◆ Dataset excerpts
▼
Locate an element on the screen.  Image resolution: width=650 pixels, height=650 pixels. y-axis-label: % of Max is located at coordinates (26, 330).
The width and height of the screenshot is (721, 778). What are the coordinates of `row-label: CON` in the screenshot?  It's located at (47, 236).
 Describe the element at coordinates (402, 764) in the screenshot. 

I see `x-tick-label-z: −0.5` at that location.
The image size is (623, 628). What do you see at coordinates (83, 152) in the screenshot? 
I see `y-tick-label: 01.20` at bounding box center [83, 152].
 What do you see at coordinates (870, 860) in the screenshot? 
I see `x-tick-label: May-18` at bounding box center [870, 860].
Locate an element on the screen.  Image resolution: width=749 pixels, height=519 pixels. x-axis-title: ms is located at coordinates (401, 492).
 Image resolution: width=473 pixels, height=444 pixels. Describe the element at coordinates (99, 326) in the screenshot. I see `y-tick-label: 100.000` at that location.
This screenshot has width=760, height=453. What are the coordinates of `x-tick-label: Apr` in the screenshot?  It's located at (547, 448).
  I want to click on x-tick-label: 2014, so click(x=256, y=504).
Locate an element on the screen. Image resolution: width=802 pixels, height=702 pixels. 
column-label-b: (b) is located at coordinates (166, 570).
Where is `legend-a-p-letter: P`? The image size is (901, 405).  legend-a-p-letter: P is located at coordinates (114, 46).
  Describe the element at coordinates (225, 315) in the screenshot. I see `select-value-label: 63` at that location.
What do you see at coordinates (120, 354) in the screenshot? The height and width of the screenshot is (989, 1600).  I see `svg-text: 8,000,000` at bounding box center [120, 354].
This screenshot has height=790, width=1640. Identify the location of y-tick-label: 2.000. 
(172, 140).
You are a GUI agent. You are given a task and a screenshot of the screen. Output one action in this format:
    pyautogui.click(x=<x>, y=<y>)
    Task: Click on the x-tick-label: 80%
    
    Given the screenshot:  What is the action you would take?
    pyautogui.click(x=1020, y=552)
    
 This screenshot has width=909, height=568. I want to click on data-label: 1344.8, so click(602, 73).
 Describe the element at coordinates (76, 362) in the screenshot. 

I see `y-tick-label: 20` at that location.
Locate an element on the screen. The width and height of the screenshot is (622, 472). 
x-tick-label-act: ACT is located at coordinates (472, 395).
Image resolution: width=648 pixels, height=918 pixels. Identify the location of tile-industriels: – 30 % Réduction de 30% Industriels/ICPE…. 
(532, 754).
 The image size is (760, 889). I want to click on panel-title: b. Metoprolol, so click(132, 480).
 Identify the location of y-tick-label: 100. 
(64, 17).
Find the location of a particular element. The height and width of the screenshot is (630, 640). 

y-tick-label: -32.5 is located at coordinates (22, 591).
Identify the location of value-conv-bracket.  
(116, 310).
▲
◆ Task brief
Print every one of the dataset excerpt lines above, reproducing each one verbatim and in the same order.

◆ Your response
Locate an element on the screen.  Image resolution: width=650 pixels, height=650 pixels. y-axis-label: % of Max is located at coordinates (26, 330).
The width and height of the screenshot is (721, 778). What are the coordinates of `row-label: CON` in the screenshot?  It's located at (47, 236).
 Describe the element at coordinates (402, 764) in the screenshot. 

I see `x-tick-label-z: −0.5` at that location.
The image size is (623, 628). What do you see at coordinates (83, 152) in the screenshot? 
I see `y-tick-label: 01.20` at bounding box center [83, 152].
 What do you see at coordinates (870, 860) in the screenshot? 
I see `x-tick-label: May-18` at bounding box center [870, 860].
Locate an element on the screen.  Image resolution: width=749 pixels, height=519 pixels. x-axis-title: ms is located at coordinates (401, 492).
 Image resolution: width=473 pixels, height=444 pixels. Describe the element at coordinates (99, 326) in the screenshot. I see `y-tick-label: 100.000` at that location.
This screenshot has width=760, height=453. What are the coordinates of `x-tick-label: Apr` in the screenshot?  It's located at (547, 448).
  I want to click on x-tick-label: 2014, so click(x=256, y=504).
Locate an element on the screen. Image resolution: width=802 pixels, height=702 pixels. 
column-label-b: (b) is located at coordinates (166, 570).
Where is `legend-a-p-letter: P`? The image size is (901, 405).  legend-a-p-letter: P is located at coordinates (114, 46).
  Describe the element at coordinates (225, 315) in the screenshot. I see `select-value-label: 63` at that location.
What do you see at coordinates (120, 354) in the screenshot? The height and width of the screenshot is (989, 1600).  I see `svg-text: 8,000,000` at bounding box center [120, 354].
This screenshot has height=790, width=1640. Identify the location of y-tick-label: 2.000. 
(172, 140).
You are a GUI agent. You are given a task and a screenshot of the screen. Output one action in this format:
    pyautogui.click(x=<x>, y=<y>)
    Task: Click on the x-tick-label: 80%
    
    Given the screenshot:  What is the action you would take?
    pyautogui.click(x=1020, y=552)
    
 This screenshot has width=909, height=568. I want to click on data-label: 1344.8, so click(602, 73).
 Describe the element at coordinates (76, 362) in the screenshot. 

I see `y-tick-label: 20` at that location.
Locate an element on the screen. The width and height of the screenshot is (622, 472). 
x-tick-label-act: ACT is located at coordinates (472, 395).
Image resolution: width=648 pixels, height=918 pixels. Identify the location of tile-industriels: – 30 % Réduction de 30% Industriels/ICPE…. 
(532, 754).
 The image size is (760, 889). I want to click on panel-title: b. Metoprolol, so click(132, 480).
 Identify the location of y-tick-label: 100. 
(64, 17).
Find the location of a particular element. The height and width of the screenshot is (630, 640). 

y-tick-label: -32.5 is located at coordinates (22, 591).
Identify the location of value-conv-bracket.  
(116, 310).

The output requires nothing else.